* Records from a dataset
----------------
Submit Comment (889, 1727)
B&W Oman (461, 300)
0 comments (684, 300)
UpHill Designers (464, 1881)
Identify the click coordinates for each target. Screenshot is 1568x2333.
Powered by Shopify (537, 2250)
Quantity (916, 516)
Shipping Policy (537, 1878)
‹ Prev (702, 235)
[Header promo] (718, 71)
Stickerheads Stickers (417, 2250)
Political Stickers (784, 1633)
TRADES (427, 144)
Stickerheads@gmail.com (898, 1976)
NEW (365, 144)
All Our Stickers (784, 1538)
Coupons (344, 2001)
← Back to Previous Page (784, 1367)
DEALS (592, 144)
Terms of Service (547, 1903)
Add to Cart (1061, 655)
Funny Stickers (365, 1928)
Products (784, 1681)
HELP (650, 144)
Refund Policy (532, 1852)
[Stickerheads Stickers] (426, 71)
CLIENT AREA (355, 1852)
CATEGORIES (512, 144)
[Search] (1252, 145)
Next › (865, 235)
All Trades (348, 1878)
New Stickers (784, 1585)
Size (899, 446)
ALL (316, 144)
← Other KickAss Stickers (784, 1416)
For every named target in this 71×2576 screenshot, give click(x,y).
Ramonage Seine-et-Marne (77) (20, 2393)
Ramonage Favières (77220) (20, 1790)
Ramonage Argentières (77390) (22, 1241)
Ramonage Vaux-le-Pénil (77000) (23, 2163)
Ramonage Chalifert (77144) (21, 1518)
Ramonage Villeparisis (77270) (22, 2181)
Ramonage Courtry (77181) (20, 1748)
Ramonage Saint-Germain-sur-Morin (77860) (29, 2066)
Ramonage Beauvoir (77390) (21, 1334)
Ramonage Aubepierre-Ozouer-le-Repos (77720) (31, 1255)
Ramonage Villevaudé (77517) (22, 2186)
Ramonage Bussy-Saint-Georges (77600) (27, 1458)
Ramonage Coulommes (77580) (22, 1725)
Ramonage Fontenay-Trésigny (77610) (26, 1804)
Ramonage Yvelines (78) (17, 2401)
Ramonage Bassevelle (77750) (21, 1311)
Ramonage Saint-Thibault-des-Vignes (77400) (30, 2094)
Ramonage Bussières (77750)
----------------
* WHAT YOU SHOULD DO
A verbatim copy of all the records is required. Write it out in full.

* EXERCISE RESPONSE
Submit Comment (889, 1727)
B&W Oman (461, 300)
0 comments (684, 300)
UpHill Designers (464, 1881)
Identify the click coordinates for each target. Screenshot is 1568x2333.
Powered by Shopify (537, 2250)
Quantity (916, 516)
Shipping Policy (537, 1878)
‹ Prev (702, 235)
[Header promo] (718, 71)
Stickerheads Stickers (417, 2250)
Political Stickers (784, 1633)
TRADES (427, 144)
Stickerheads@gmail.com (898, 1976)
NEW (365, 144)
All Our Stickers (784, 1538)
Coupons (344, 2001)
← Back to Previous Page (784, 1367)
DEALS (592, 144)
Terms of Service (547, 1903)
Add to Cart (1061, 655)
Funny Stickers (365, 1928)
Products (784, 1681)
HELP (650, 144)
Refund Policy (532, 1852)
[Stickerheads Stickers] (426, 71)
CLIENT AREA (355, 1852)
CATEGORIES (512, 144)
[Search] (1252, 145)
Next › (865, 235)
All Trades (348, 1878)
New Stickers (784, 1585)
Size (899, 446)
ALL (316, 144)
← Other KickAss Stickers (784, 1416)
For every named target in this 71×2576 screenshot, give click(x,y).
Ramonage Seine-et-Marne (77) (20, 2393)
Ramonage Favières (77220) (20, 1790)
Ramonage Argentières (77390) (22, 1241)
Ramonage Vaux-le-Pénil (77000) (23, 2163)
Ramonage Chalifert (77144) (21, 1518)
Ramonage Villeparisis (77270) (22, 2181)
Ramonage Courtry (77181) (20, 1748)
Ramonage Saint-Germain-sur-Morin (77860) (29, 2066)
Ramonage Beauvoir (77390) (21, 1334)
Ramonage Aubepierre-Ozouer-le-Repos (77720) (31, 1255)
Ramonage Villevaudé (77517) (22, 2186)
Ramonage Bussy-Saint-Georges (77600) (27, 1458)
Ramonage Coulommes (77580) (22, 1725)
Ramonage Fontenay-Trésigny (77610) (26, 1804)
Ramonage Yvelines (78) (17, 2401)
Ramonage Bassevelle (77750) (21, 1311)
Ramonage Saint-Thibault-des-Vignes (77400) (30, 2094)
Ramonage Bussières (77750)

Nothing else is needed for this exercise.